Die Internetprovider müssten nämlich, so hofft jedenfalls Muldin, daran interessiert sein, ihren Kunden eine Flatrate anzubieten, die dann zwar etwas teurer als die "normale" wäre, dafür aber den "Mehrwert" einer Urheberrechtsvergütung biete: "Ein Dienst, der mit der Moral und der Rechtsauffassung des Kunden übereinstimmt." Und viele Eltern könnten dann vermutlich auch ruhiger schlafen, wenn sie sicher sein könnten, dass das, was ihre Kinder runterladen kein möglicher Urheberrechtsverstoss sei. Schliesslich biete das Internet fantastische Möglichkeiten zur Verbreitung von Kultur, meint Muldin: "Und Lösungen für die Zukunft können wir nicht dadurch finden, dass wir uns immer tiefer in Schützengräben eingraben."

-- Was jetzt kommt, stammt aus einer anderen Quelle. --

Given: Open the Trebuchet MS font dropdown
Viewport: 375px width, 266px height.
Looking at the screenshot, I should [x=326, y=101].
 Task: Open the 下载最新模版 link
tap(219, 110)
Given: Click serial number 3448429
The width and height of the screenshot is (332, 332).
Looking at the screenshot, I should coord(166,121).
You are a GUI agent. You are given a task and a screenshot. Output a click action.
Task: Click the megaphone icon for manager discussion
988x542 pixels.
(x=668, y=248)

Damit trifft er sogar auf volle Übereinstimmung mit den "Internet-Piraten". Ein "riesengrosser Schritt in die richtige Richtung", sagt Christian Engström, stellvertretender Vorsitzender der schwedischen "Piratenpartei": Endlich werde versucht "in neuen Bahnen zu denken".

Bleibt die Frage, was mit dem Download von Filmen und TV-Serien geschehen soll. Und wie hoch ein derartiger "Lizenzzuschlag" sein müsste, um für alle Seiten interessant sein zu können. Eine grundsätzliche Bereitschaft für Filesharing zu zahlen, signalisiert eine aktuelle schwedische Umfrage zum Thema. Dass solcher Download nämlich bislang gratis ist, rangiert danach erst auf Platz 9 einer Top-Ten-Liste, warum man Filesharing schätzt. Als viel wichtiger werden andere Vorteile genannt: Einfache Handhabung, unbegrenzt lagern und vervielfältigen zu können, Musik und TV-Serien zu bekommen, die ansonsten nicht, noch nicht oder nicht in dieser Form zugänglich sind.